А вот случай, еще яснее говоривший о политическом настрое того времени. Известный критик, редактор театрального журнала Падво ворвался на отчетном вечере за кулисы, стал топать ногами и выкрикивать, что обериуты — прямые кандидаты в тюрьму (в этом он не ошибся), и объявил: если демонстрация сумасшедшей «Бам» (имелась в виду «Елизавета Бам») не прекратится, а отчетный «балаган» будет продолжен, он, Падво, позвонит в НКВД. И, действительно, позвонил. Разговор длился недолго, после чего маститый редактор приутих.
Прошло недели две, когда мы узнали, что Падво сам оказался за решеткой и бесследно исчез. Вряд ли Падво был в чем-то виновен и заслужил своей участи. Просто он оказался одним из сотен, а затем миллионов.
Некоторые, усиленно стучавшиеся в Обериу, стали называться учениками, другие, например Липавский, сочувствующими, а вот у Хармса, кроме учеников, числился целый штат «естественных мыслителей»: страстных философов, хиромантов, отслуживших студенческий срок фокусников, фанатичных докторов, музыкантов-самоучек. Об одном из таких и пойдет разговор.
Он носил странную фамилию — Сно, был в прошлом петербургским журналистом, интересно рассказывавшим про трущобы, он услаждал Хармса и его гостей игрой на цитре. Этот старик имел сына, которого со времен университета знал обериут-прозаик Дойвбер Левин. Дойвбер жил в студенческом общежитии на Мытне, а там частенько бывал студент, кажется, юридического факультета Сно. Потом младший Сно был изгнан из университета за какие-то неблаговидные дела. И вот появился снова. Прежде отец Сно предпочитал не распространяться про сына — следователя НКВД, и вдруг заговорил. Оказалось, что сын хочет познакомиться с обериутами «в уютной домашней обстановке за чаркой доброго вина. О винном и закусочном, — продолжал старик, — можно не беспокоиться — все будет».
Встреча за чаркой состоялась. Произошло это где-то на Надеждинской, ставшей затем улицей Маяковского, неподалеку от квартиры Хармса. Кроме самого следователя и хозяйки комнаты, где происходило пиршество, в сборище участвовали Александр Введенский, Юрий Владимиров, конечно, Даниил, кто-то еще. Дойвбер на закуску и горячительное не польстился, оказался наиболее дальновидным. Я не пришел, неожиданно загрипповал. О происходившем на Надеждинской я был подробно проинформирован участниками. Во-первых, у вполне благообразного отца сын оказался редкостно безобразным: маленький, подслеповатый, совершенно лысый, с лицом возмущенного орангутанга. И все же этот выродок пытался выполнять роль тамады. Речь зашла о беспричинной скрытности людей. Сно стал вспоминать царский гимн и, восхищаясь музыкой, запел.

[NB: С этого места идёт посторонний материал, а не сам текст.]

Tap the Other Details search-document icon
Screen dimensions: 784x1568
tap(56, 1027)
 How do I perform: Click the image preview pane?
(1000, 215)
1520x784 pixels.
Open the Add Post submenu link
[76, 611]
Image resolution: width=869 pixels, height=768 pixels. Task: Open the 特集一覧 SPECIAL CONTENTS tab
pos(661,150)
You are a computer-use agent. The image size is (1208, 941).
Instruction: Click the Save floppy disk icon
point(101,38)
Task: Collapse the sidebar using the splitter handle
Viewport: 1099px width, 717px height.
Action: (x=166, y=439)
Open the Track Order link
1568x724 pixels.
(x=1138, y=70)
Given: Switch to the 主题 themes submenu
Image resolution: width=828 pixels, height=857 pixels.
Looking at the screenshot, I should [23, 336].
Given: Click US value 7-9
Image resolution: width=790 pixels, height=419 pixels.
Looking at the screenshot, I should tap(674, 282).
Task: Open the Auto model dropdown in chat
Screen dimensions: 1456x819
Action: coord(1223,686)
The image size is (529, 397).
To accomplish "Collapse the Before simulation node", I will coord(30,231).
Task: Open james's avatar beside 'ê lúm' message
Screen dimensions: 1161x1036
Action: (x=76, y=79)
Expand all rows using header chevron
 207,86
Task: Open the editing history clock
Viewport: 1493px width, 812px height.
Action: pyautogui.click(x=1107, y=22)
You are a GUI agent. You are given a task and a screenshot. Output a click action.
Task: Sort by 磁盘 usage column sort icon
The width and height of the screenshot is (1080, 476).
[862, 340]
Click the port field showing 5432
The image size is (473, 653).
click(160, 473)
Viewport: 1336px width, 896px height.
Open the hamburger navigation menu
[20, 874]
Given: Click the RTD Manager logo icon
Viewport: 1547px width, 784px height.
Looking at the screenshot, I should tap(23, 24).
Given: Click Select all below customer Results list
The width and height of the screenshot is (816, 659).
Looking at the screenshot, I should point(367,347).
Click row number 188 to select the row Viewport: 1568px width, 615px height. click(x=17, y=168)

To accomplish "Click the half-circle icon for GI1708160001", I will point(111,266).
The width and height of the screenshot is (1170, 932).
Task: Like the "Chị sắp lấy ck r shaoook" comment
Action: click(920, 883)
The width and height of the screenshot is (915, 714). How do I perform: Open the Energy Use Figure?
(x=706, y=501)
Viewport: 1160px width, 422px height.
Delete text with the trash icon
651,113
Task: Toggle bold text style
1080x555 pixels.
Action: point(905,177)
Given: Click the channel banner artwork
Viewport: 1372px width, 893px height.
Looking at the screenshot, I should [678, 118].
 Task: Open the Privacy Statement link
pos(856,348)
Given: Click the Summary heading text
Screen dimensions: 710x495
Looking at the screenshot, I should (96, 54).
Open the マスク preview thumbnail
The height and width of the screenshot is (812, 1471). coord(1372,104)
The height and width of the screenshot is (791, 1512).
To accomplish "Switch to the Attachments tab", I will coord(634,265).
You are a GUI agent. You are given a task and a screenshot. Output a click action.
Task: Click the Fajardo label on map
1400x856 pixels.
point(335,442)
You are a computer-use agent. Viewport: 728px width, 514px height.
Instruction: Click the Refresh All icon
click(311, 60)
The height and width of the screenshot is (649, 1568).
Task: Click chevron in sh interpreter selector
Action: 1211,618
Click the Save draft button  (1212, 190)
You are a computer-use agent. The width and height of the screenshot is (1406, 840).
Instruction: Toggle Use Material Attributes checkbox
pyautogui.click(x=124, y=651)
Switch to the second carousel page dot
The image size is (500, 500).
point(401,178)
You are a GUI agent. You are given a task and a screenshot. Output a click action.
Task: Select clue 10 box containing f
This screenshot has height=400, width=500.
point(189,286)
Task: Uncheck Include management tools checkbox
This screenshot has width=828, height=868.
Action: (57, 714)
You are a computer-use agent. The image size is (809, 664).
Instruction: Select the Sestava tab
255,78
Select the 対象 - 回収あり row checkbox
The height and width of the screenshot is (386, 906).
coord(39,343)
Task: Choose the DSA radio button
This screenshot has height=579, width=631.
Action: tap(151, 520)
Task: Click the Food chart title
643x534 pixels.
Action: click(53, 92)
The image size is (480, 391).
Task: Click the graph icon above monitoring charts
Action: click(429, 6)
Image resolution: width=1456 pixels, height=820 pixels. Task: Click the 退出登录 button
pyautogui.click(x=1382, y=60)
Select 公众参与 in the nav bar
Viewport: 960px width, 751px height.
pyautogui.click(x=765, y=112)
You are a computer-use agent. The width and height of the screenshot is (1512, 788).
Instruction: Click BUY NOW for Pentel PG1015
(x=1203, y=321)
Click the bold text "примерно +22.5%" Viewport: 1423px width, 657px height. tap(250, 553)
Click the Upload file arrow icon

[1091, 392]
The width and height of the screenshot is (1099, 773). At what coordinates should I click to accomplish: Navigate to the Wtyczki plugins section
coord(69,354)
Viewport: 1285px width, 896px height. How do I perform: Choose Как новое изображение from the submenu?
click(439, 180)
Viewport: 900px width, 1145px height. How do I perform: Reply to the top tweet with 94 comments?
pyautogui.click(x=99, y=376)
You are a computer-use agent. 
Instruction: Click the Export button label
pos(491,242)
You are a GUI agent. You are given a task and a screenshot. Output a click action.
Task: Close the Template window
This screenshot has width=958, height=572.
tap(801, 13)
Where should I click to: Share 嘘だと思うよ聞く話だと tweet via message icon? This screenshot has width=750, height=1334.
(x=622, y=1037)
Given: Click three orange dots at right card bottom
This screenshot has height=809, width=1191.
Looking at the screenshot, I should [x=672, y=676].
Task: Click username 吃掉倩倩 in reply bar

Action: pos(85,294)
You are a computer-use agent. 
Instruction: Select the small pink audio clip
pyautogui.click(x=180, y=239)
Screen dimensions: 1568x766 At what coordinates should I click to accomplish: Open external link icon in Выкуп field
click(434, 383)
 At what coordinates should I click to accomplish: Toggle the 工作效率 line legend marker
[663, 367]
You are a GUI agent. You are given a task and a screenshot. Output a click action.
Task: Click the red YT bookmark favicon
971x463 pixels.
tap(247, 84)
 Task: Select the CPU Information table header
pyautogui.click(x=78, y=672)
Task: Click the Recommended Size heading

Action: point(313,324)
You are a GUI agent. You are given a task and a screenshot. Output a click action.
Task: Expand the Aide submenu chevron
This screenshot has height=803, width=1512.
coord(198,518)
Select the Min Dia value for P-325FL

— Не так, не так, — поправил Введенский. Сно явно обрадовался.
— Значит, наш бывший гимн знаете? Не забыли?
— А как же, — прихвастнул Введенский, главным образом под влиянием винных паров.
— Спойте, если не слабо, — предложил Сно.
Не одобряя поведение Александра, Владимиров стал что-то выкрикивать, Даниил — громко петь немецкую песенку, заглушая крамольное пение. Введенский, одобряемый Сно, не унимался.
— Бить тебя мало, — сердито проговорил Даниил, и Александр немного струхнул, особенно после того, когда Сно заторопился уходить под предлогом неожиданно возникшей необходимости идти на дежурство.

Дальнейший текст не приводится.